Com o passar dos anos e o avanço da medicina e dos costumes, a morte se tornou caseira, restrita aos lares. Parentes, amigos e o padre esperavam o último suspiro que representava o ser nesta Terra de meus deuses. Lágrimas, rezas e adeus.  Tudo muito discreto e silencioso. A morte começava a ser escondida. Falava-se nela, mas sem estardalhaço.

Hoje em dia, século XXI, temos medo de falar da morte, como se não pertencesse ao ser humano e só fizesse parte dos outros serem animados deste planeta (nosso descaso com o planeta, talvez seja um sintoma). Pois é justamente quando temos mais recursos tecnológicos, mais eficácia nos tratamentos e o ser humano chega com facilidade (cuidando-se, claro) aos 80, 90, até 100 anos, a morte vira tabu e para negar sua existência o ser humano a torna ponográfica, evento escatológico. Vou explicar!

Essa introdução foi apenas para dizer que a existência de programas que se dizem jornalísticos, como Bocão e congêneres, quando não nos próprios jornais ditos sérios, prestam um serviço ao escatólogico e à informação inútil, puramente sensacionalista. Jornlalismo, no meu simples modo de ver, não é isso nem de longe. Abordar um assunto como a guerra em um país africano, não significa mostrar pessoas sendo mortas ou estupradas, para deleite dos nossos olhos ávidos pelo terror. Um terror alheio, que nos causa atração, como se precisássemos comprovar sua existência.

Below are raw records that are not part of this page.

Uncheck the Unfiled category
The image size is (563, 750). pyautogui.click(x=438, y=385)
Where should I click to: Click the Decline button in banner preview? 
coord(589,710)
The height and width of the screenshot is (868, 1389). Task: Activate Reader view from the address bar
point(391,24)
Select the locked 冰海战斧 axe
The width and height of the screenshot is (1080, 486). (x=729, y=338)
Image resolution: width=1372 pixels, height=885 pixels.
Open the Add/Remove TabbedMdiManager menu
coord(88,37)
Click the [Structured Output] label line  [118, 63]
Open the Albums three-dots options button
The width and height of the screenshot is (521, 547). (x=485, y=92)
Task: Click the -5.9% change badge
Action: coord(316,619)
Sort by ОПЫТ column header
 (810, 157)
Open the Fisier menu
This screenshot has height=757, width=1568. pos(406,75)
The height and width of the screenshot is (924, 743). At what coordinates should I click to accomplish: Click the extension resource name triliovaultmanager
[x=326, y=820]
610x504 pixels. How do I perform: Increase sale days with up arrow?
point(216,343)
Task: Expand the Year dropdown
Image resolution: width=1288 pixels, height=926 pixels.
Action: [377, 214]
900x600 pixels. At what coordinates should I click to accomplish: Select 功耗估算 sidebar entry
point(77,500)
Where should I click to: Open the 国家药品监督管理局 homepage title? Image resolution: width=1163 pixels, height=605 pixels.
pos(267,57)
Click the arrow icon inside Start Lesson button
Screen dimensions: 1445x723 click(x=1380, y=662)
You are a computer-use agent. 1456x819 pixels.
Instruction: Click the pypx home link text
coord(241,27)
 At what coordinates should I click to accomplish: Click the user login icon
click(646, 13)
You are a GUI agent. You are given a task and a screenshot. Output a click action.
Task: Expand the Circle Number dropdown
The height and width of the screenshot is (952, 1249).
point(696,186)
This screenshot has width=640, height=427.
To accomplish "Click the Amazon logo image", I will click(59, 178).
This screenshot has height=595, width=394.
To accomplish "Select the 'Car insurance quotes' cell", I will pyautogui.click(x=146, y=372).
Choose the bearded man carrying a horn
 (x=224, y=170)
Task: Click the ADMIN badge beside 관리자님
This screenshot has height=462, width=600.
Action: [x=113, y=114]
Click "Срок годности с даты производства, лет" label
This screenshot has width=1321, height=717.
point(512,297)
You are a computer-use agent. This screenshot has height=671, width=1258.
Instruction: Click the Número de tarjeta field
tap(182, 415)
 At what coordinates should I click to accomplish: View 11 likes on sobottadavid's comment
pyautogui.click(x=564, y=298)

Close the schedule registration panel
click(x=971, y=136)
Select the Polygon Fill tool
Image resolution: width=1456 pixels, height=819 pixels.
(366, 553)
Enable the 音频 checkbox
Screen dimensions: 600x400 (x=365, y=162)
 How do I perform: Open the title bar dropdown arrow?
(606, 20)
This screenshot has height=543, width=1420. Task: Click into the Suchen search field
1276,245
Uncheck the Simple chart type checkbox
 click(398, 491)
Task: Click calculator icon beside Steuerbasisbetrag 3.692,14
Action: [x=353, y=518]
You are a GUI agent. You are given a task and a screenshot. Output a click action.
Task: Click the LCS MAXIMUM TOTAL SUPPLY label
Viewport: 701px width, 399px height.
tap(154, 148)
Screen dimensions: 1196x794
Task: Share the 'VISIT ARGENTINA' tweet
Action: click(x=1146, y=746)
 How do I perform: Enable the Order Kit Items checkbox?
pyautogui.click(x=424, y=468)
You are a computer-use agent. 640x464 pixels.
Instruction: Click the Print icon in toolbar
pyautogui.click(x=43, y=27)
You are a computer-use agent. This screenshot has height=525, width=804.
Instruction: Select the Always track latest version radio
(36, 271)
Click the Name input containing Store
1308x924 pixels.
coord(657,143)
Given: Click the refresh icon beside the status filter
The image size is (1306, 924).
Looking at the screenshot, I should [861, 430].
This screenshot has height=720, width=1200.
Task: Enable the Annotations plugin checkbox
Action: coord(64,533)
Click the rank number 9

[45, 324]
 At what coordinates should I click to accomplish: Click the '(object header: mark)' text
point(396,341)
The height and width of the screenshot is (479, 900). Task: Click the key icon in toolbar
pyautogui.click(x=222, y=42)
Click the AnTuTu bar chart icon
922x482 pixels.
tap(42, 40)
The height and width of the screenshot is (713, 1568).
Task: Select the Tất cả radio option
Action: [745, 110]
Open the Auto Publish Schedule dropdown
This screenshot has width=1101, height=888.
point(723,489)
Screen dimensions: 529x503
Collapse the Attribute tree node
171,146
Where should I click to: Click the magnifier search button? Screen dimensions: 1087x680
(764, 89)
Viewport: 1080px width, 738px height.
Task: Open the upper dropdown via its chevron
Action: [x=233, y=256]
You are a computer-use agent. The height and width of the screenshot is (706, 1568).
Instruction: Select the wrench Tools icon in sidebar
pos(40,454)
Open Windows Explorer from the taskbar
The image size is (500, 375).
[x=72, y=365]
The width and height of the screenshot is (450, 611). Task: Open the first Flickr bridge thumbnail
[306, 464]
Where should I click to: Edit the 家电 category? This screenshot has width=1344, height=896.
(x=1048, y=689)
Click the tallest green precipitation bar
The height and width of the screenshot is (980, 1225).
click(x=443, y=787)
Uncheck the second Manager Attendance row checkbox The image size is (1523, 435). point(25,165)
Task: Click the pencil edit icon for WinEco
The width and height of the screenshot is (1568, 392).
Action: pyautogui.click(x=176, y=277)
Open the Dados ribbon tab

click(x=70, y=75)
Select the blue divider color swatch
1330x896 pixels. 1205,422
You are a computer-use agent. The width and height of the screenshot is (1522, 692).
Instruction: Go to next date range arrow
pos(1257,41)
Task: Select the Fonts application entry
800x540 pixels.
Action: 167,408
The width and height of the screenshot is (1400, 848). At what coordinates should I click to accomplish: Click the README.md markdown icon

“Sim, mas se dá audiência é porque funciona”, diria alguém pronto a justificar a existência de tais programas, jornais impressos (tem um jornal daqui de Salvador, que é fo…tribuna do sangue!). Sinto muito por negar essa afirmação, dando um exemplo. Quando passamos por um acidente de carro, no qual duas jovens garotas estão destroçadas pelas ferragens, sentimos o impulso de ver, de comprovar sua existência, como disse acima. Olhamos porque gostamos ou porque somos atraídos pela quebra da normalidade que essa tragédia traz, pela sua pornografia? Pornografia da morte, tão explícita, tão sedutora. Olhamos tapando os olhos, pelas fendas dos dedos, mas olhamos.

Hoje, avançamos tecnologicamente, mas consideramos a morte um tabu. E por isso mesmo, nos sentimos atraídos pela pornografia da morte, com suas dilacerações, queimaduras, facadas, estupros e suicídios em tempo real. Retornamos à Idade Média, mas somos muito mais medievais do que pensamos.